Each Wednesday morning, ten to fifteen trained field scouts (from Maine, Massachusetts, New Hampshire, New York, Rhode Island, and Vermont) hold a conference call to review pest data collected from the field during scouting that week with weather station data, Network for Environment and Weather Applications (NEWA) pest forecast models, and data from pest tracking sites such as http://cdm.ipmpipe.org/ and http://USABlight.org. Together, the experienced scouts determine which pest alerts should be sent out to over 2,500 growers via mailing lists managed for each state by their respective educators.

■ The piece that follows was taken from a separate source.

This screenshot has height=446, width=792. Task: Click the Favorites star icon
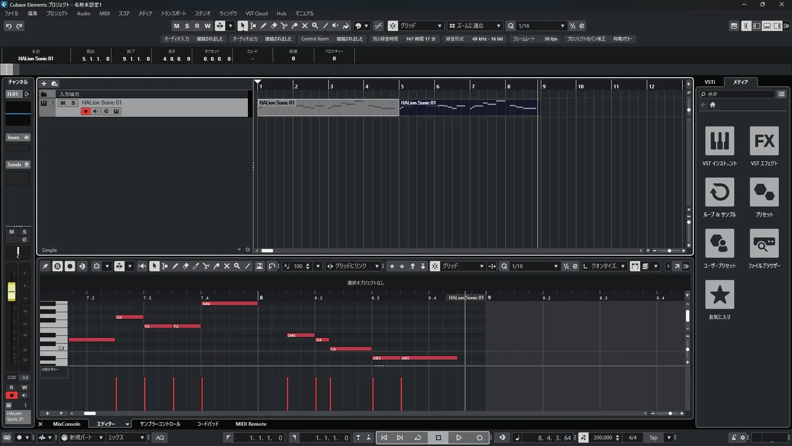[719, 294]
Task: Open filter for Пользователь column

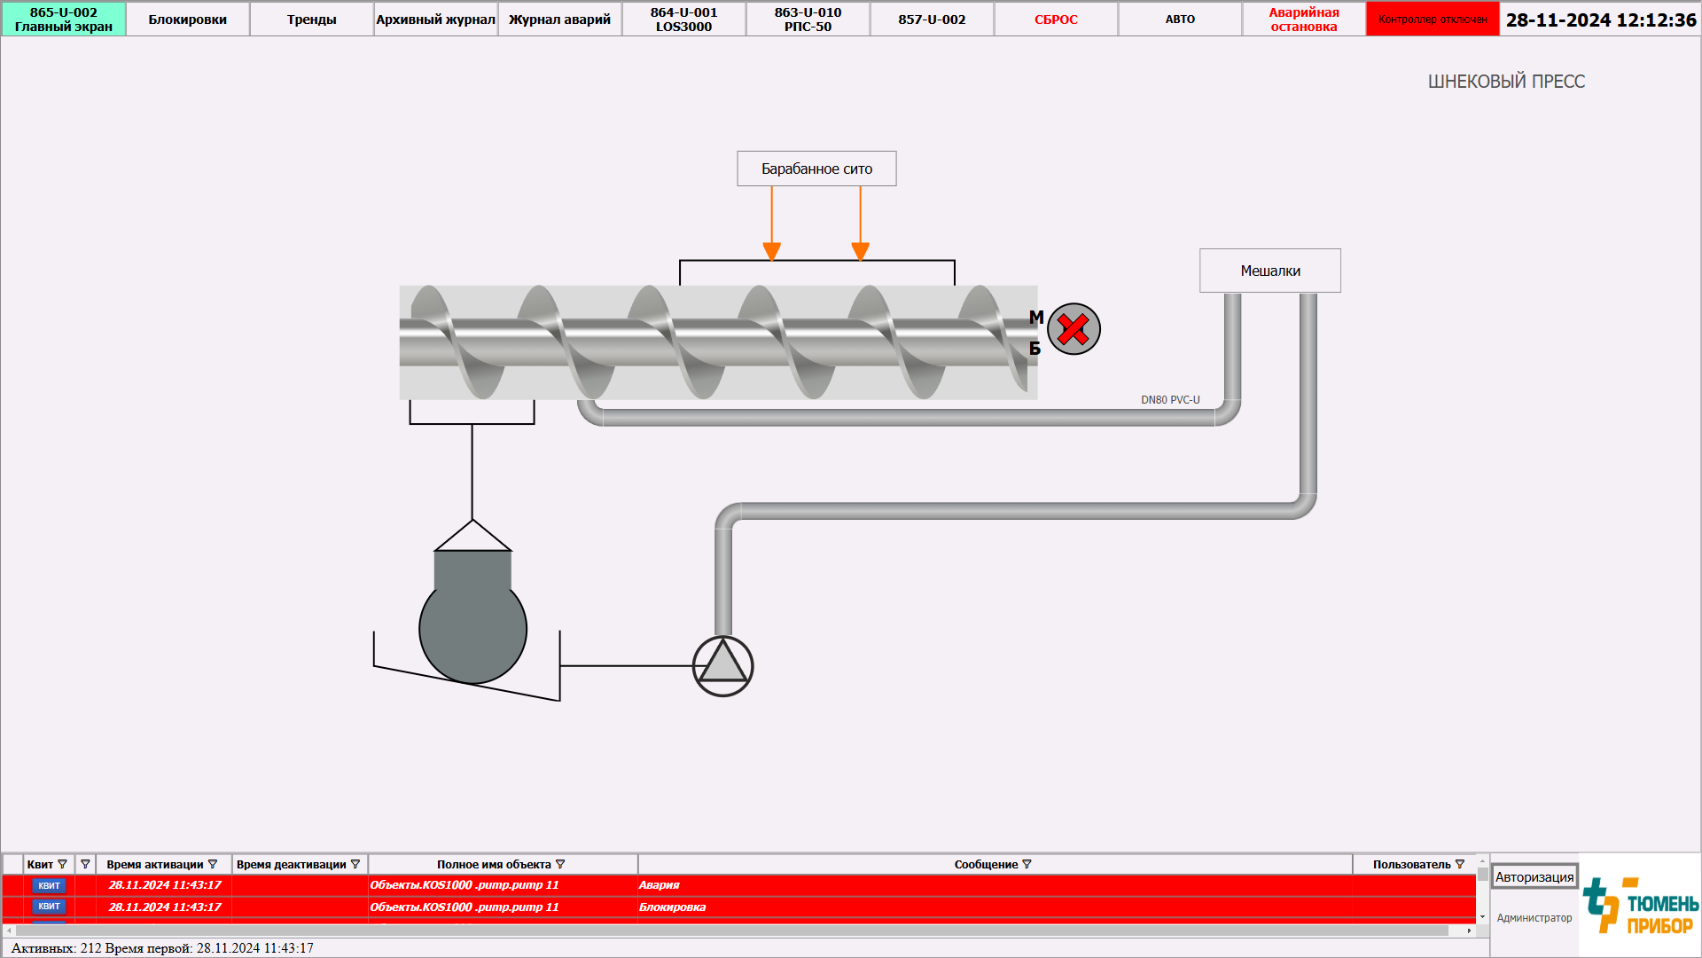Action: click(x=1460, y=864)
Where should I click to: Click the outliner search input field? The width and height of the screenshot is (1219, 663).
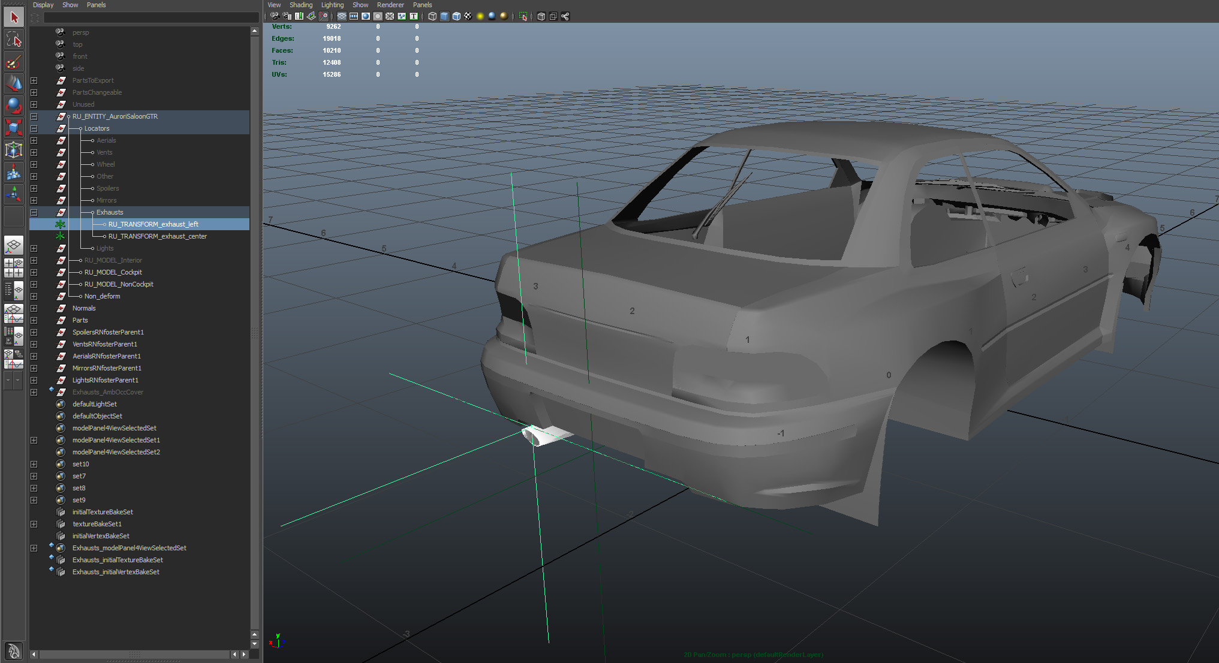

Since project inception, sixty-five pest alerts have been published on a weekly basis during the growing season for growers that reflect this region’s nuanced conditions. The pest alerts cover diverse crops from Swiss chard to sweet corn to strawberries, which reflect New England growers’ interests. For many growers, this is the first time they have received timely regional information on diversified fruit and vegetable crops with input from multiple states.
IPM is grounded in scientific research applied holistically. This project’s wise mentors trained farmers how to be sensitive to their environment and slight changes in conditions and share that with others to create greater harmony in agricultural production.
If you would like more information about this project and how you can benefit from it please contact Katie Campbell-Nelson at (413) 545-1051.
Partnership Grants are small grants that are designed to catalyze new ideas. This project received a $582,000 USDA-NIFA grant to expand their work and to create a project, “Multi-Level Extension Delivery to Support IPM for Massachusetts Vegetable and Fruit Growers.”